INFORMATION PROVIDED
┄┄┄┄┄┄┄┄┄┄

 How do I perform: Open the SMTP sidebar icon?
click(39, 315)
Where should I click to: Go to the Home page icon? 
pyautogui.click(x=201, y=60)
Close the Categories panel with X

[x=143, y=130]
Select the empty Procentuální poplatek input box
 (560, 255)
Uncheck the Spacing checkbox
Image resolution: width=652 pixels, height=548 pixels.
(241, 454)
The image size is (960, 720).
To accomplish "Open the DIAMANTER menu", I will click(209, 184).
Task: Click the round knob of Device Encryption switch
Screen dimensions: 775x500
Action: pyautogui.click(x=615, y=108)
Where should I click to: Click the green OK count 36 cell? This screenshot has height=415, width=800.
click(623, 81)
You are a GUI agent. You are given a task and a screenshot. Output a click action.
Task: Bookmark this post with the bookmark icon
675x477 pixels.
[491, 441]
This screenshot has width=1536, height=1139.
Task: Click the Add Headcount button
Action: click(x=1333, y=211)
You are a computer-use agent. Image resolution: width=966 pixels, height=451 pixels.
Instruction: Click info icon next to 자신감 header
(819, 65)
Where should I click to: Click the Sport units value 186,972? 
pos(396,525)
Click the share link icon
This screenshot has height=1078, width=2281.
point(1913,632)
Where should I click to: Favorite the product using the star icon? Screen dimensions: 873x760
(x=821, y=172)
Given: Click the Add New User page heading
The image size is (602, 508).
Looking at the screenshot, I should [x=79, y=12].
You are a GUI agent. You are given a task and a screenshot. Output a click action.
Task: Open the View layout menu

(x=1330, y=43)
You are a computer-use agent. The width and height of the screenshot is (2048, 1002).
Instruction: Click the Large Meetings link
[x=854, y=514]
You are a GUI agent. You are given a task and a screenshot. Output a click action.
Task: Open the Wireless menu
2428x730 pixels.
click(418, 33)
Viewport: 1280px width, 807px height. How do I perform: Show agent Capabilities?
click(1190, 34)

┄┄┄┄┄┄┄┄┄┄

WHAT IS EXPECTED
Each of the records should be written out precisely as given.

RESPONSE FOR THIS EXERCISE
 How do I perform: Open the SMTP sidebar icon?
click(39, 315)
Where should I click to: Go to the Home page icon? 
pyautogui.click(x=201, y=60)
Close the Categories panel with X

[x=143, y=130]
Select the empty Procentuální poplatek input box
 (560, 255)
Uncheck the Spacing checkbox
Image resolution: width=652 pixels, height=548 pixels.
(241, 454)
The image size is (960, 720).
To accomplish "Open the DIAMANTER menu", I will click(209, 184).
Task: Click the round knob of Device Encryption switch
Screen dimensions: 775x500
Action: pyautogui.click(x=615, y=108)
Where should I click to: Click the green OK count 36 cell? This screenshot has height=415, width=800.
click(623, 81)
You are a GUI agent. You are given a task and a screenshot. Output a click action.
Task: Bookmark this post with the bookmark icon
675x477 pixels.
[491, 441]
This screenshot has width=1536, height=1139.
Task: Click the Add Headcount button
Action: click(x=1333, y=211)
You are a computer-use agent. Image resolution: width=966 pixels, height=451 pixels.
Instruction: Click info icon next to 자신감 header
(819, 65)
Where should I click to: Click the Sport units value 186,972? 
pos(396,525)
Click the share link icon
This screenshot has height=1078, width=2281.
point(1913,632)
Where should I click to: Favorite the product using the star icon? Screen dimensions: 873x760
(x=821, y=172)
Given: Click the Add New User page heading
The image size is (602, 508).
Looking at the screenshot, I should [x=79, y=12].
You are a GUI agent. You are given a task and a screenshot. Output a click action.
Task: Open the View layout menu

(x=1330, y=43)
You are a computer-use agent. The width and height of the screenshot is (2048, 1002).
Instruction: Click the Large Meetings link
[x=854, y=514]
You are a GUI agent. You are given a task and a screenshot. Output a click action.
Task: Open the Wireless menu
2428x730 pixels.
click(418, 33)
Viewport: 1280px width, 807px height. How do I perform: Show agent Capabilities?
click(1190, 34)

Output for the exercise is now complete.